WHAT THE EXERCISE ASKS
A verbatim copy of every record is needed.

INPUT FOR THIS TASK: Begin

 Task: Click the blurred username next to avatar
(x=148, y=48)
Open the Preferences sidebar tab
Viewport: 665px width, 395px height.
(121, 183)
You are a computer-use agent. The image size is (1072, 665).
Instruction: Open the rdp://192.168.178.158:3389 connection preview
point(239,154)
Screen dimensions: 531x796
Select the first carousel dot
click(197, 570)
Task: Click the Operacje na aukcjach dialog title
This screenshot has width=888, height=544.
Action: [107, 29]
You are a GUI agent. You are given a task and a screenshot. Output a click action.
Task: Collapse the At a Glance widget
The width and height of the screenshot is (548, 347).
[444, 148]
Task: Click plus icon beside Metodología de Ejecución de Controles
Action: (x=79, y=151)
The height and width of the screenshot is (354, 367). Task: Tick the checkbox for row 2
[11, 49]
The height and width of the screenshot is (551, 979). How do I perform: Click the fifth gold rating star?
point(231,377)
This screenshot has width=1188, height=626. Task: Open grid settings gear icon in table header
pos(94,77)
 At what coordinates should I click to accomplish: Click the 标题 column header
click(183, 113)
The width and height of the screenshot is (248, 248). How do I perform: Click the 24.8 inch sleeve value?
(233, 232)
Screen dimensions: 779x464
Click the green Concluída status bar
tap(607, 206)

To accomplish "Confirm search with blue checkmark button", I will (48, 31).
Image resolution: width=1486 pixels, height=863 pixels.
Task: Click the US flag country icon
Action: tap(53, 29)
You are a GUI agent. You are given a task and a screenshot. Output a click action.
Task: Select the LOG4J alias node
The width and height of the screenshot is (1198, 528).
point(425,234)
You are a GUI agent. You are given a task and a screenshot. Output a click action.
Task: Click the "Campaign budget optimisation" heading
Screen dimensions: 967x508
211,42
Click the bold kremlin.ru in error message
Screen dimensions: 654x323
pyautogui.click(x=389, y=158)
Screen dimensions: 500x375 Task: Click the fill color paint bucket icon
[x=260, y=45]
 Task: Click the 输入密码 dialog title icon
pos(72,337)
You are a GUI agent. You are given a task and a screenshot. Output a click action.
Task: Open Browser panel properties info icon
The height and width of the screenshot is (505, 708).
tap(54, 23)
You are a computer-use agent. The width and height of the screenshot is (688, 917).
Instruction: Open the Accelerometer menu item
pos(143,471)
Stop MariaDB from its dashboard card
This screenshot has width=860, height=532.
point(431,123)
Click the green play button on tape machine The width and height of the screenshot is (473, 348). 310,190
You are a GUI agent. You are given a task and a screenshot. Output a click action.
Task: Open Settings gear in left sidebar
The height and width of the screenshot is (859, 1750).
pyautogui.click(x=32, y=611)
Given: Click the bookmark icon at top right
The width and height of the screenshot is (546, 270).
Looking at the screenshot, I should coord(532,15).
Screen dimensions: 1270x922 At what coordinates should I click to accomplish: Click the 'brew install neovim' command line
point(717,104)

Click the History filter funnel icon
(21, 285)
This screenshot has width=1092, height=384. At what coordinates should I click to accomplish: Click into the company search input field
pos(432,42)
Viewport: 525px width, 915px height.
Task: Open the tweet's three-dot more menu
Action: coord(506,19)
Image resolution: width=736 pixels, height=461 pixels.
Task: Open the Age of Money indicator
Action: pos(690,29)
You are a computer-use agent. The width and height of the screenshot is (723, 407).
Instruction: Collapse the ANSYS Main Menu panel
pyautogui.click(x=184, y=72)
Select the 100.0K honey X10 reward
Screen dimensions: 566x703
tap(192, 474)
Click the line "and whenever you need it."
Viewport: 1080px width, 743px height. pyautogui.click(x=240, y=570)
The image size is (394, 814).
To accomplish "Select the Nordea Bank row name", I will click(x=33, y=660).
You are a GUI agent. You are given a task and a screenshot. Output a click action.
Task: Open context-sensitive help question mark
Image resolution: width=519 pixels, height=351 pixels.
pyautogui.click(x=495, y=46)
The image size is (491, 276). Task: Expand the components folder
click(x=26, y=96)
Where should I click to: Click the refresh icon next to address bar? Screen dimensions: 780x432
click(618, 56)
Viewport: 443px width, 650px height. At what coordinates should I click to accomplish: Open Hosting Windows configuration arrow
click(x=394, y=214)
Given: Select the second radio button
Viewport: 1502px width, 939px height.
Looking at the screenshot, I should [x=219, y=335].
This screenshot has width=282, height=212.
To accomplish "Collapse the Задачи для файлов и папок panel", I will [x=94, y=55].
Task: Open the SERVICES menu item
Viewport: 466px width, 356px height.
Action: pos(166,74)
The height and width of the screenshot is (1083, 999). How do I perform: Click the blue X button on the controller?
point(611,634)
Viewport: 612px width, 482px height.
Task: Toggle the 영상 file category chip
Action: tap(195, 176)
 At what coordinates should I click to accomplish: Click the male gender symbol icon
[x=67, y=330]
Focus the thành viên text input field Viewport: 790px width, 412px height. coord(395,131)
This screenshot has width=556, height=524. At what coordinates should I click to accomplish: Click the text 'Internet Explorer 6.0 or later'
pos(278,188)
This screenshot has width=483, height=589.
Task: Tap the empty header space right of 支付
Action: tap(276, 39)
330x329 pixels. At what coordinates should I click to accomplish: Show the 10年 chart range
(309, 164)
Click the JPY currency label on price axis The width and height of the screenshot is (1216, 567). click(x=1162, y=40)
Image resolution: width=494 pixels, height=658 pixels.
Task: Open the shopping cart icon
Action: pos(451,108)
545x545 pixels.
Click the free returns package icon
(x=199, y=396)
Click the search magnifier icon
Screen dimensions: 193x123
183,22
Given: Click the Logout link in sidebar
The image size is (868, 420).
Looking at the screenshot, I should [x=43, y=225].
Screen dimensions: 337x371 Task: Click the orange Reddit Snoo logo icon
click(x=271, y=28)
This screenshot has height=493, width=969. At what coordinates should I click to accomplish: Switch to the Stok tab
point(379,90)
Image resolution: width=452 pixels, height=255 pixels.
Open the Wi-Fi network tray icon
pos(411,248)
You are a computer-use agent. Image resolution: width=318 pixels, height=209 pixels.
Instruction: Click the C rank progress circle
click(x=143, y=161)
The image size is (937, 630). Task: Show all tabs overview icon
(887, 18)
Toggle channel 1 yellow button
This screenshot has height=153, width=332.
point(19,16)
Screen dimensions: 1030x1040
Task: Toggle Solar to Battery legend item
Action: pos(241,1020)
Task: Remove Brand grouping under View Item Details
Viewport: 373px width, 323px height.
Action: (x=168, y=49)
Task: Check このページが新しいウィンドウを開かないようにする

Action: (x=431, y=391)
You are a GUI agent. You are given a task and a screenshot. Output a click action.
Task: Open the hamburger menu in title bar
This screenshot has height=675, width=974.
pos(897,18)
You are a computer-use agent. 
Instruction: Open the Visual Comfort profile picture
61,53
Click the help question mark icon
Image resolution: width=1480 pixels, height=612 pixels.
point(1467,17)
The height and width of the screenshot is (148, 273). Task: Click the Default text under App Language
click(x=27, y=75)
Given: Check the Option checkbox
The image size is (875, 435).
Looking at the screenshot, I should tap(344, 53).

INPUT FOR THIS TASK: End

WRITTEN REPLY
 Task: Click the blurred username next to avatar
(x=148, y=48)
Open the Preferences sidebar tab
Viewport: 665px width, 395px height.
(121, 183)
You are a computer-use agent. The image size is (1072, 665).
Instruction: Open the rdp://192.168.178.158:3389 connection preview
point(239,154)
Screen dimensions: 531x796
Select the first carousel dot
click(197, 570)
Task: Click the Operacje na aukcjach dialog title
This screenshot has width=888, height=544.
Action: [107, 29]
You are a GUI agent. You are given a task and a screenshot. Output a click action.
Task: Collapse the At a Glance widget
The width and height of the screenshot is (548, 347).
[444, 148]
Task: Click plus icon beside Metodología de Ejecución de Controles
Action: (x=79, y=151)
The height and width of the screenshot is (354, 367). Task: Tick the checkbox for row 2
[11, 49]
The height and width of the screenshot is (551, 979). How do I perform: Click the fifth gold rating star?
point(231,377)
This screenshot has width=1188, height=626. Task: Open grid settings gear icon in table header
pos(94,77)
 At what coordinates should I click to accomplish: Click the 标题 column header
click(183, 113)
The width and height of the screenshot is (248, 248). How do I perform: Click the 24.8 inch sleeve value?
(233, 232)
Screen dimensions: 779x464
Click the green Concluída status bar
tap(607, 206)

To accomplish "Confirm search with blue checkmark button", I will (48, 31).
Image resolution: width=1486 pixels, height=863 pixels.
Task: Click the US flag country icon
Action: tap(53, 29)
You are a GUI agent. You are given a task and a screenshot. Output a click action.
Task: Select the LOG4J alias node
The width and height of the screenshot is (1198, 528).
point(425,234)
You are a GUI agent. You are given a task and a screenshot. Output a click action.
Task: Click the "Campaign budget optimisation" heading
Screen dimensions: 967x508
211,42
Click the bold kremlin.ru in error message
Screen dimensions: 654x323
pyautogui.click(x=389, y=158)
Screen dimensions: 500x375 Task: Click the fill color paint bucket icon
[x=260, y=45]
 Task: Click the 输入密码 dialog title icon
pos(72,337)
You are a GUI agent. You are given a task and a screenshot. Output a click action.
Task: Open Browser panel properties info icon
The height and width of the screenshot is (505, 708).
tap(54, 23)
You are a computer-use agent. The width and height of the screenshot is (688, 917).
Instruction: Open the Accelerometer menu item
pos(143,471)
Stop MariaDB from its dashboard card
This screenshot has width=860, height=532.
point(431,123)
Click the green play button on tape machine The width and height of the screenshot is (473, 348). 310,190
You are a GUI agent. You are given a task and a screenshot. Output a click action.
Task: Open Settings gear in left sidebar
The height and width of the screenshot is (859, 1750).
pyautogui.click(x=32, y=611)
Given: Click the bookmark icon at top right
The width and height of the screenshot is (546, 270).
Looking at the screenshot, I should coord(532,15).
Screen dimensions: 1270x922 At what coordinates should I click to accomplish: Click the 'brew install neovim' command line
point(717,104)

Click the History filter funnel icon
(21, 285)
This screenshot has width=1092, height=384. At what coordinates should I click to accomplish: Click into the company search input field
pos(432,42)
Viewport: 525px width, 915px height.
Task: Open the tweet's three-dot more menu
Action: coord(506,19)
Image resolution: width=736 pixels, height=461 pixels.
Task: Open the Age of Money indicator
Action: pos(690,29)
You are a computer-use agent. The width and height of the screenshot is (723, 407).
Instruction: Collapse the ANSYS Main Menu panel
pyautogui.click(x=184, y=72)
Select the 100.0K honey X10 reward
Screen dimensions: 566x703
tap(192, 474)
Click the line "and whenever you need it."
Viewport: 1080px width, 743px height. pyautogui.click(x=240, y=570)
The image size is (394, 814).
To accomplish "Select the Nordea Bank row name", I will click(x=33, y=660).
You are a GUI agent. You are given a task and a screenshot. Output a click action.
Task: Open context-sensitive help question mark
Image resolution: width=519 pixels, height=351 pixels.
pyautogui.click(x=495, y=46)
The image size is (491, 276). Task: Expand the components folder
click(x=26, y=96)
Where should I click to: Click the refresh icon next to address bar? Screen dimensions: 780x432
click(618, 56)
Viewport: 443px width, 650px height. At what coordinates should I click to accomplish: Open Hosting Windows configuration arrow
click(x=394, y=214)
Given: Select the second radio button
Viewport: 1502px width, 939px height.
Looking at the screenshot, I should [x=219, y=335].
This screenshot has width=282, height=212.
To accomplish "Collapse the Задачи для файлов и папок panel", I will [x=94, y=55].
Task: Open the SERVICES menu item
Viewport: 466px width, 356px height.
Action: pos(166,74)
The height and width of the screenshot is (1083, 999). How do I perform: Click the blue X button on the controller?
point(611,634)
Viewport: 612px width, 482px height.
Task: Toggle the 영상 file category chip
Action: tap(195, 176)
 At what coordinates should I click to accomplish: Click the male gender symbol icon
[x=67, y=330]
Focus the thành viên text input field Viewport: 790px width, 412px height. coord(395,131)
This screenshot has width=556, height=524. At what coordinates should I click to accomplish: Click the text 'Internet Explorer 6.0 or later'
pos(278,188)
This screenshot has width=483, height=589.
Task: Tap the empty header space right of 支付
Action: tap(276, 39)
330x329 pixels. At what coordinates should I click to accomplish: Show the 10年 chart range
(309, 164)
Click the JPY currency label on price axis The width and height of the screenshot is (1216, 567). click(x=1162, y=40)
Image resolution: width=494 pixels, height=658 pixels.
Task: Open the shopping cart icon
Action: pos(451,108)
545x545 pixels.
Click the free returns package icon
(x=199, y=396)
Click the search magnifier icon
Screen dimensions: 193x123
183,22
Given: Click the Logout link in sidebar
The image size is (868, 420).
Looking at the screenshot, I should [x=43, y=225].
Screen dimensions: 337x371 Task: Click the orange Reddit Snoo logo icon
click(x=271, y=28)
This screenshot has height=493, width=969. At what coordinates should I click to accomplish: Switch to the Stok tab
point(379,90)
Image resolution: width=452 pixels, height=255 pixels.
Open the Wi-Fi network tray icon
pos(411,248)
You are a computer-use agent. Image resolution: width=318 pixels, height=209 pixels.
Instruction: Click the C rank progress circle
click(x=143, y=161)
The image size is (937, 630). Task: Show all tabs overview icon
(887, 18)
Toggle channel 1 yellow button
This screenshot has height=153, width=332.
point(19,16)
Screen dimensions: 1030x1040
Task: Toggle Solar to Battery legend item
Action: pos(241,1020)
Task: Remove Brand grouping under View Item Details
Viewport: 373px width, 323px height.
Action: (x=168, y=49)
Task: Check このページが新しいウィンドウを開かないようにする

Action: (x=431, y=391)
You are a GUI agent. You are given a task and a screenshot. Output a click action.
Task: Open the hamburger menu in title bar
This screenshot has height=675, width=974.
pos(897,18)
You are a computer-use agent. 
Instruction: Open the Visual Comfort profile picture
61,53
Click the help question mark icon
Image resolution: width=1480 pixels, height=612 pixels.
point(1467,17)
The height and width of the screenshot is (148, 273). Task: Click the Default text under App Language
click(x=27, y=75)
Given: Check the Option checkbox
The image size is (875, 435).
Looking at the screenshot, I should tap(344, 53).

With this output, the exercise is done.